| Recorded data |

[Start of Attachment]

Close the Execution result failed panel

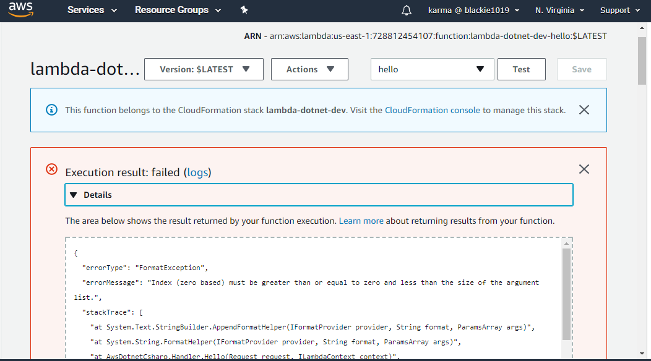click(584, 169)
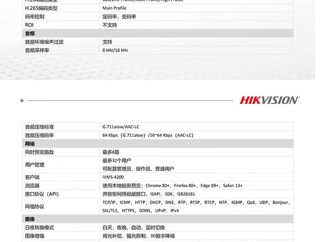This screenshot has height=242, width=333.
Task: Click the gray dot left of divider line
Action: click(x=22, y=101)
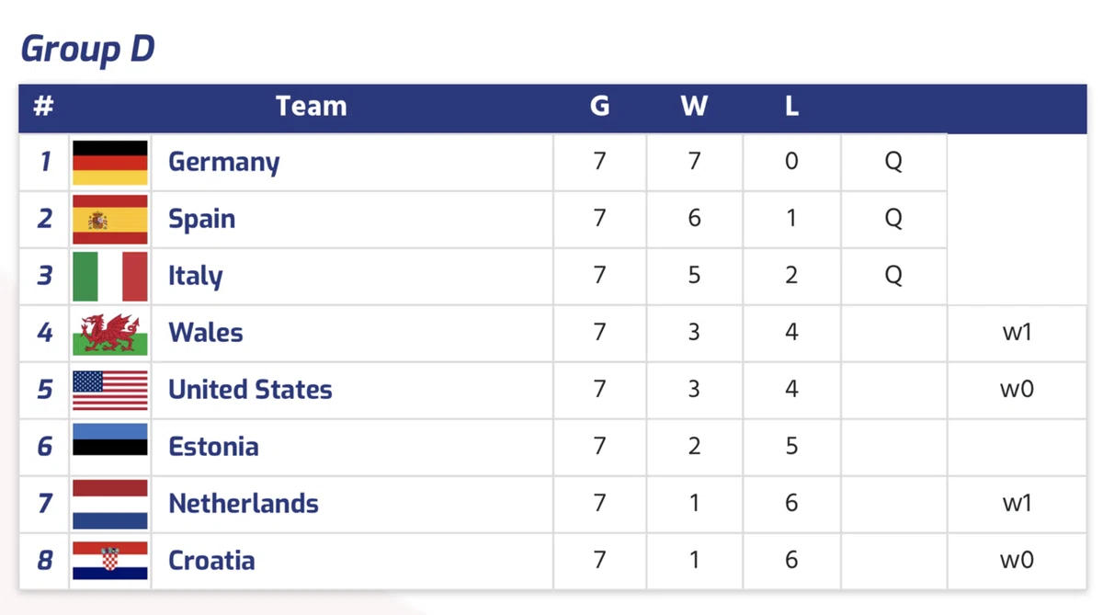Viewport: 1103px width, 615px height.
Task: Click the Q qualified marker for Germany
Action: click(893, 162)
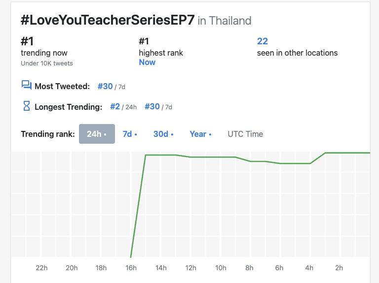Click the 16h marker on the chart axis
The width and height of the screenshot is (379, 283).
coord(131,268)
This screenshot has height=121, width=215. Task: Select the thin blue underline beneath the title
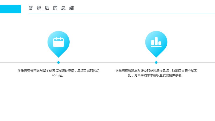click(122, 13)
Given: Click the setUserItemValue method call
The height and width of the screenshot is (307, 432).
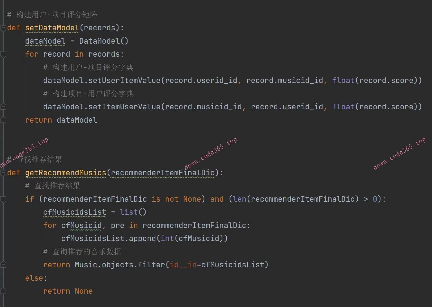Looking at the screenshot, I should point(124,81).
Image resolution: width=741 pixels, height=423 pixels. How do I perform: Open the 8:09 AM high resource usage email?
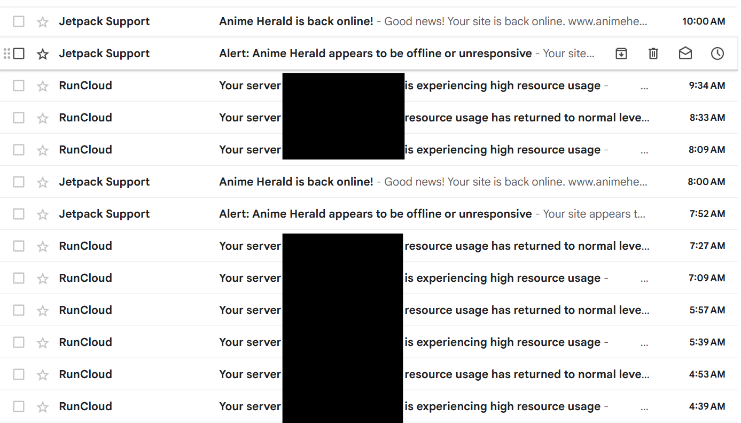pos(502,150)
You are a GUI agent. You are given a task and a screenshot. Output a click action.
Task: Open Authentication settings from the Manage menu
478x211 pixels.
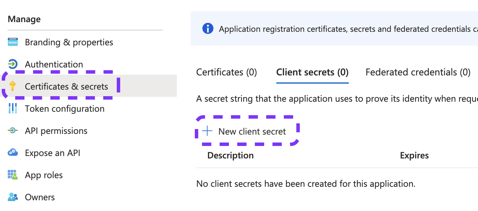coord(54,64)
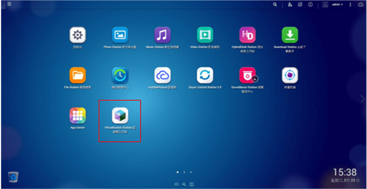Open Virtualization Station app
Screen dimensions: 367x189
point(120,115)
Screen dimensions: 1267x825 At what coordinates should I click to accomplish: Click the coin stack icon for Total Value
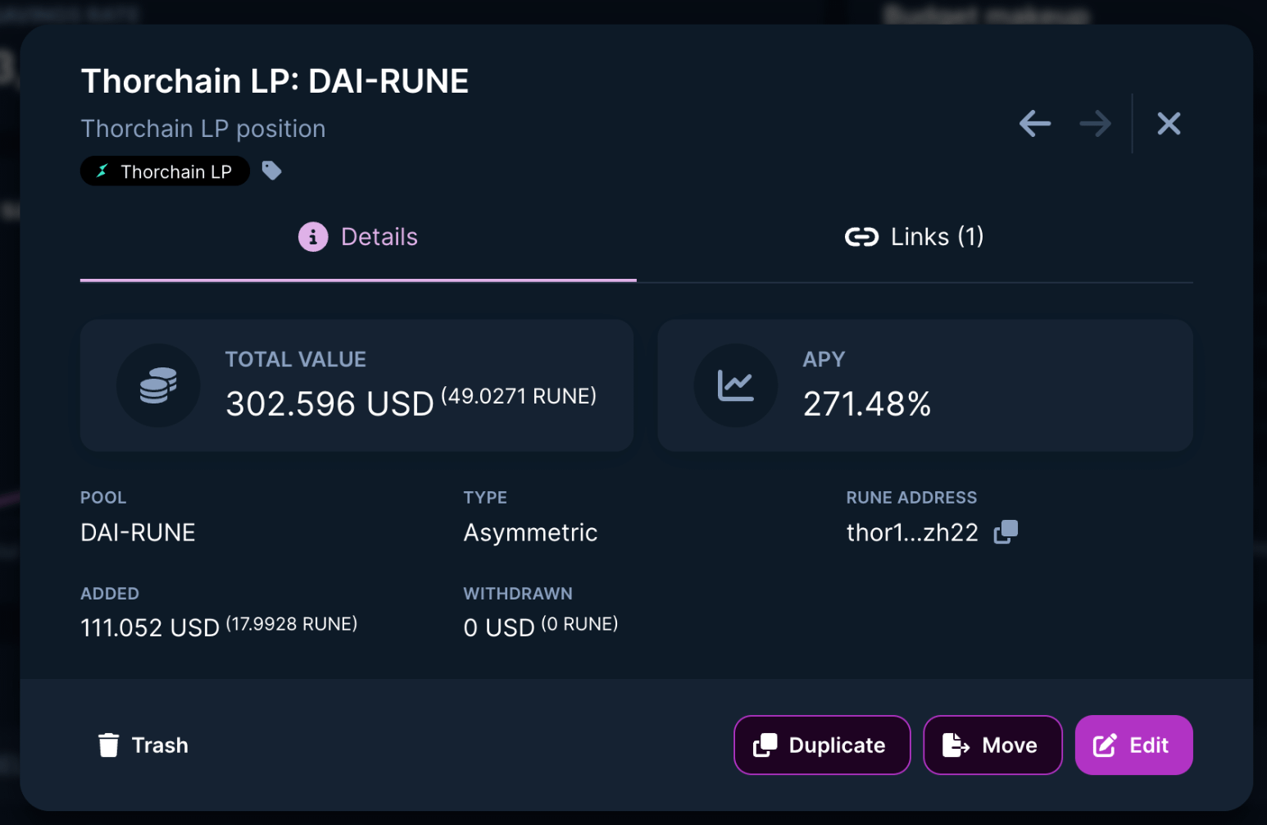(x=159, y=385)
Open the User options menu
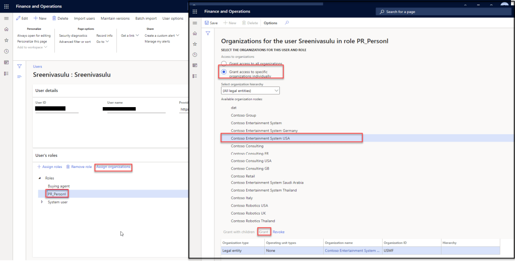 click(173, 18)
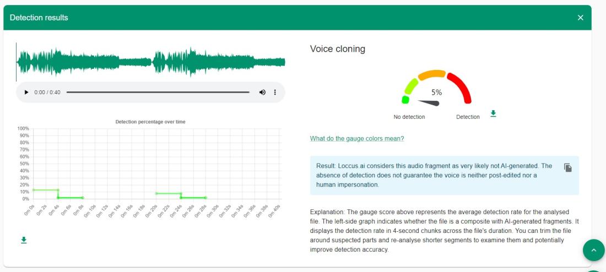Click the scroll-to-top chevron button
Image resolution: width=606 pixels, height=272 pixels.
tap(593, 251)
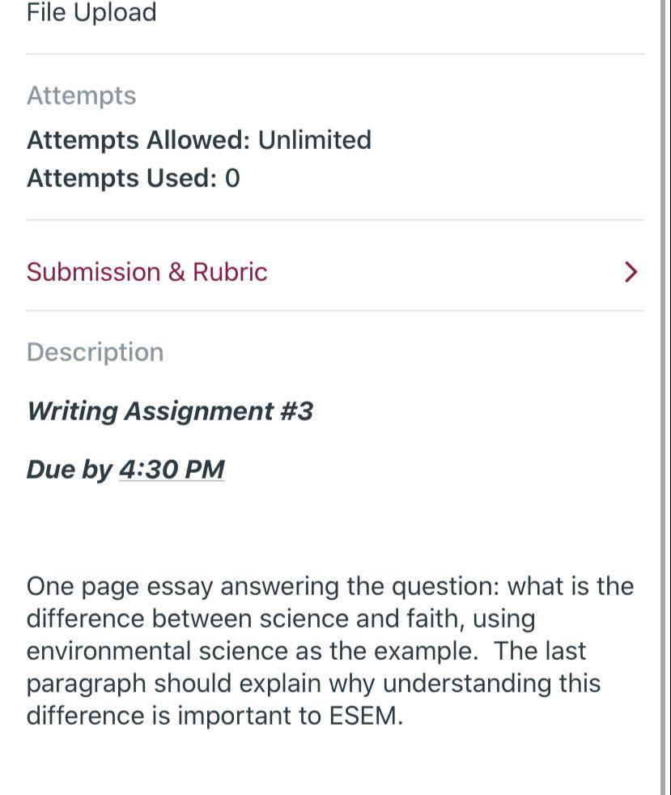The height and width of the screenshot is (795, 671).
Task: Click the 'environmental science as the example' line
Action: 253,651
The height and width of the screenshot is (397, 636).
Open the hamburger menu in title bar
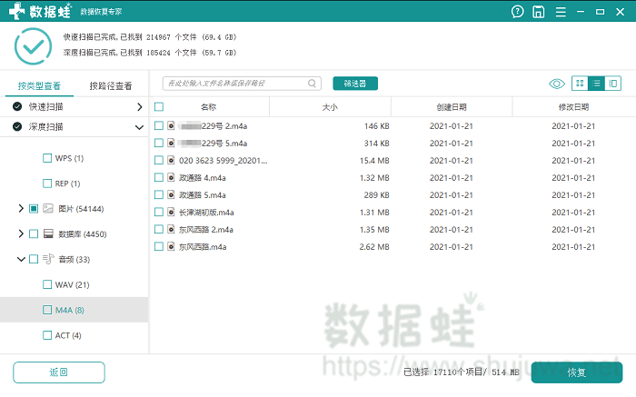coord(561,12)
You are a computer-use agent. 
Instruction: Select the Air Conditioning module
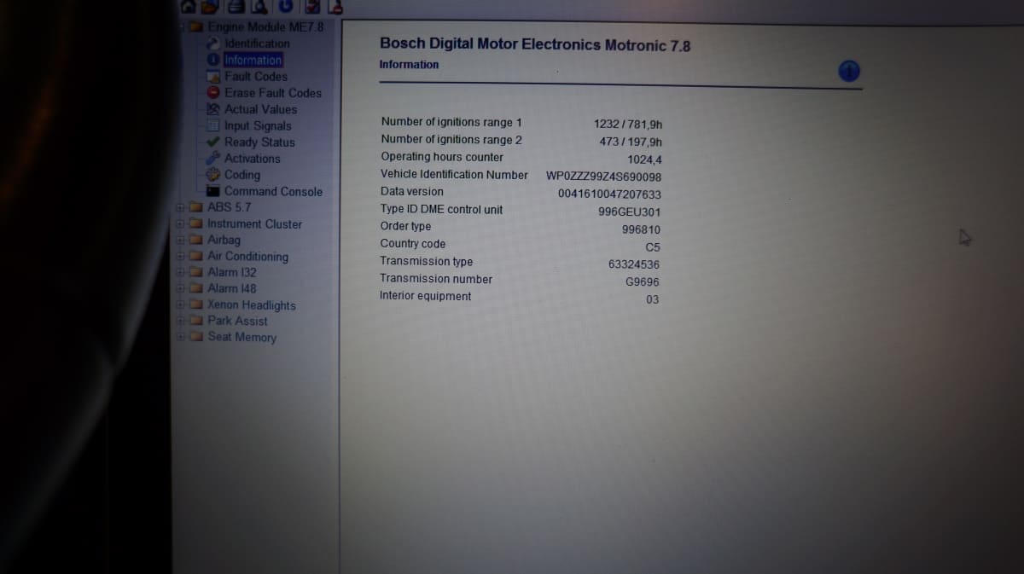[x=247, y=257]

[End of Attachment]

| Task instructions |
Starting with the line that holds "Instruction: Select the", transcribe exactly each line through the last one of the material above, and nothing else. Do not include pictures.

| Worked solution |
Instruction: Select the Air Conditioning module
[x=247, y=257]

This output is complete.